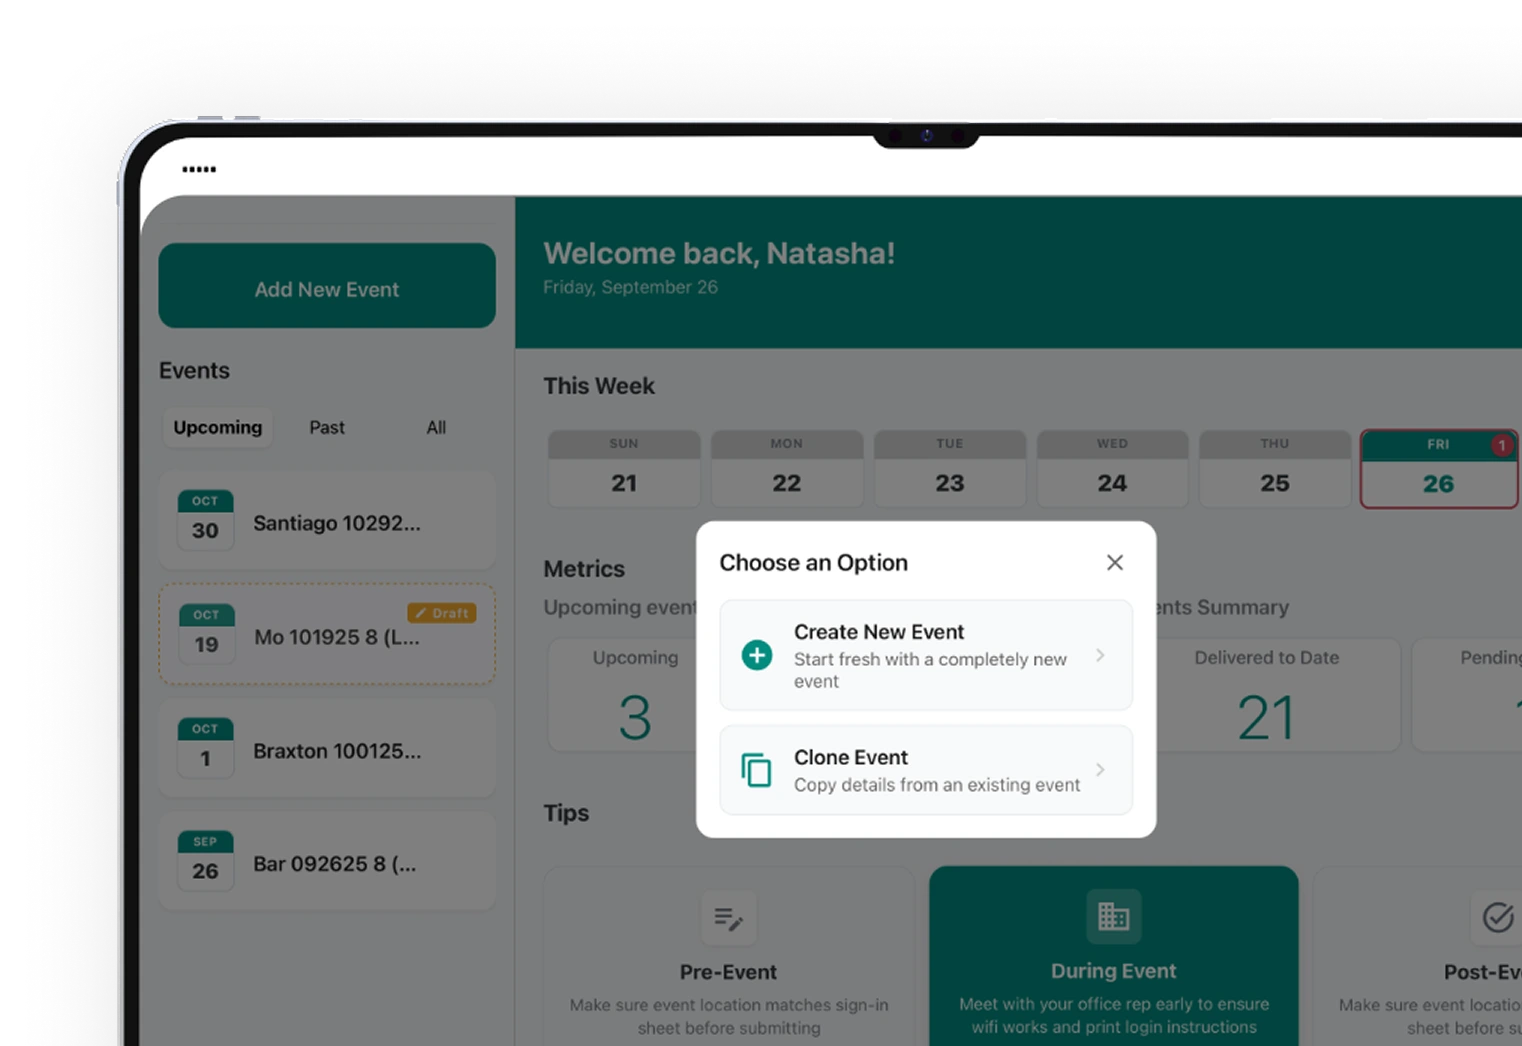This screenshot has height=1046, width=1522.
Task: Click the green plus icon for Create New Event
Action: click(757, 656)
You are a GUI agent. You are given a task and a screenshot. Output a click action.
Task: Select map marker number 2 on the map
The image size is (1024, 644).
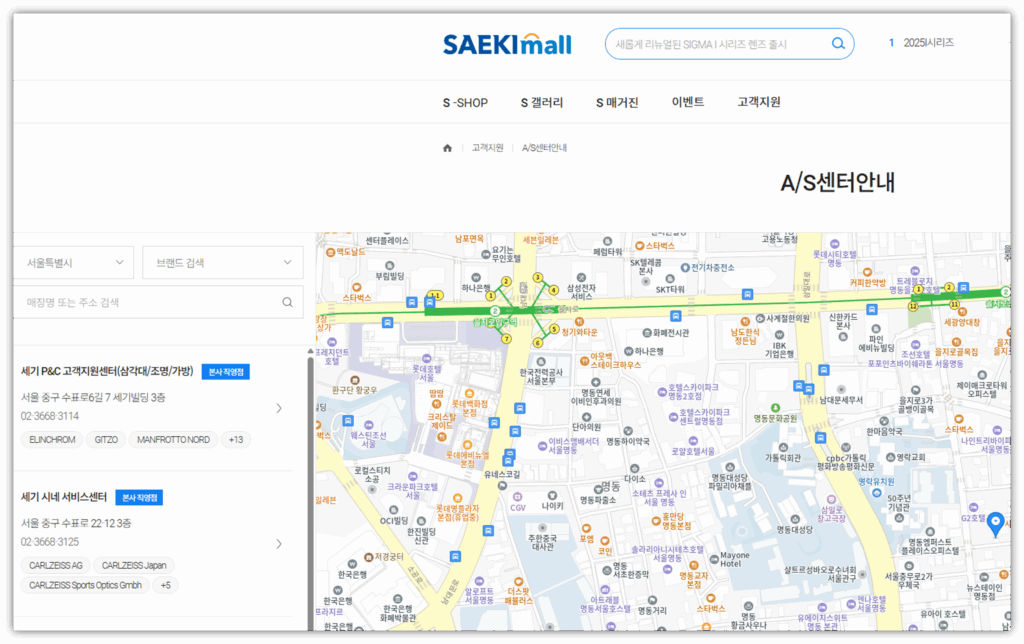tap(505, 281)
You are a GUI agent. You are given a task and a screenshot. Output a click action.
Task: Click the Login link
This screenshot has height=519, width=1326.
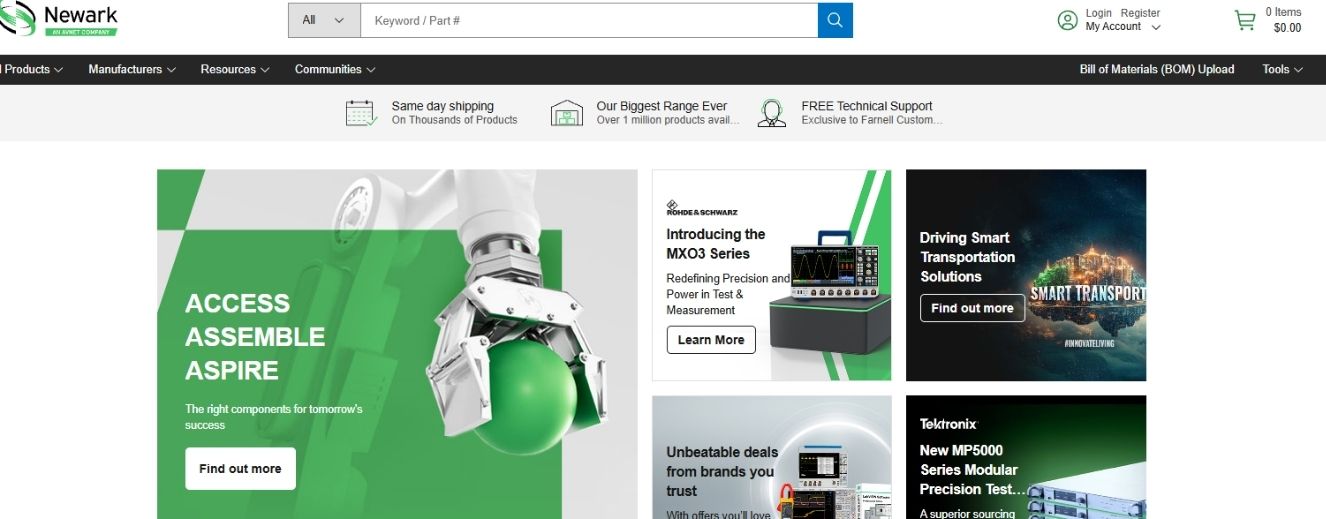tap(1098, 13)
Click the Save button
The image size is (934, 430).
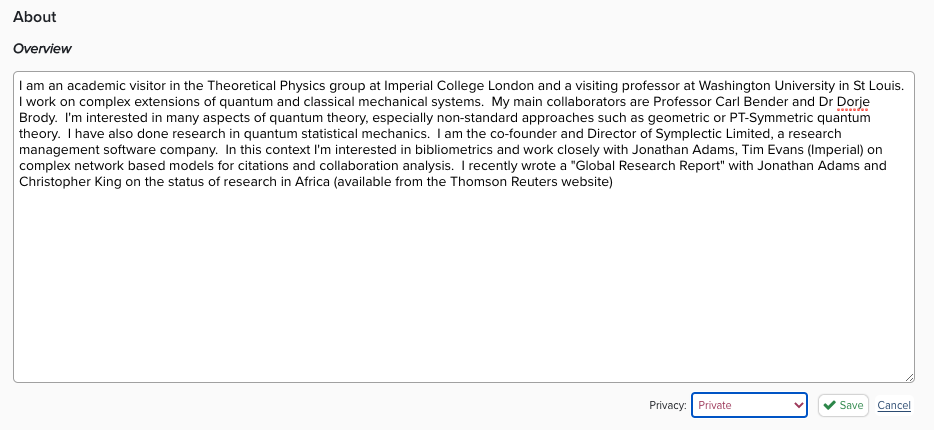click(x=843, y=405)

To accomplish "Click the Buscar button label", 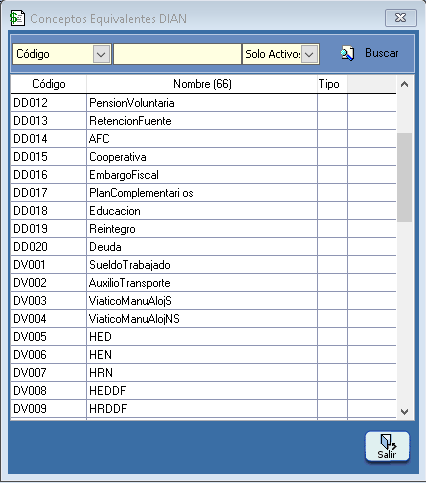I will tap(382, 53).
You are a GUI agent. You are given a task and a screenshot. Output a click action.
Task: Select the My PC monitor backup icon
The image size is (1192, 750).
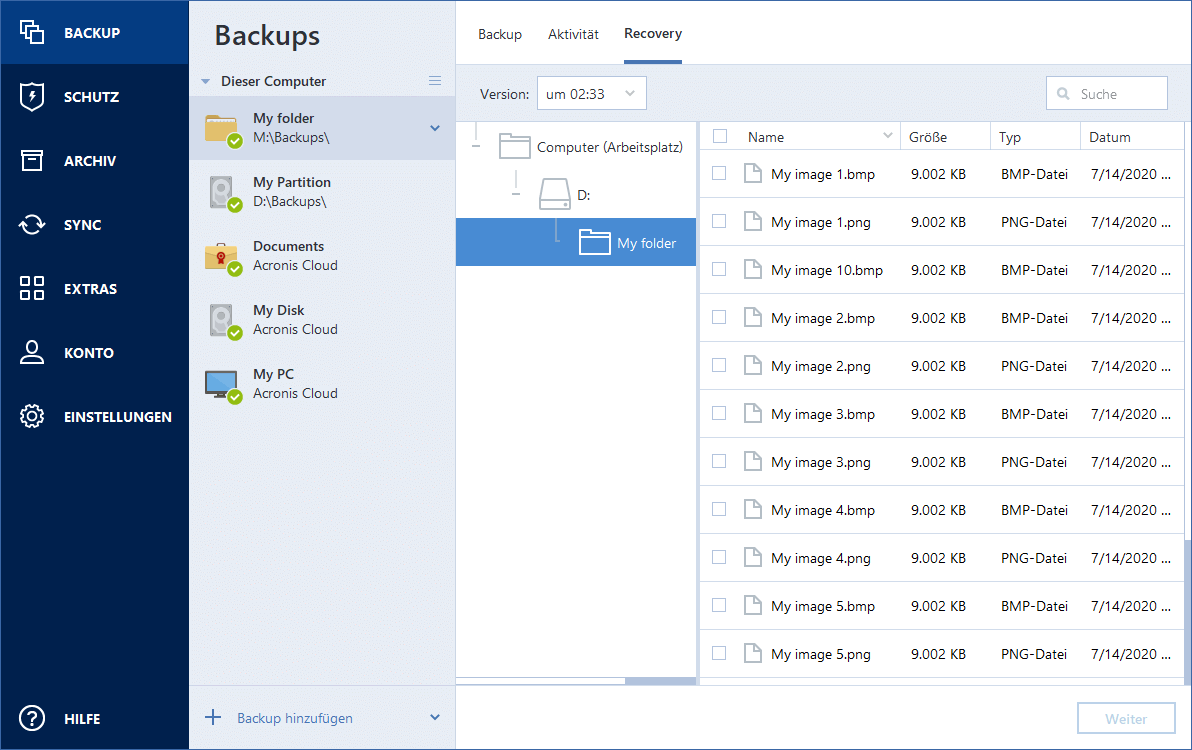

----

Action item: Whenever the word "Select" shows up in a line of the entries, list that line.

Solution to this task:
Task: Select map marker number 2 on the map
Task: Select the My PC monitor backup icon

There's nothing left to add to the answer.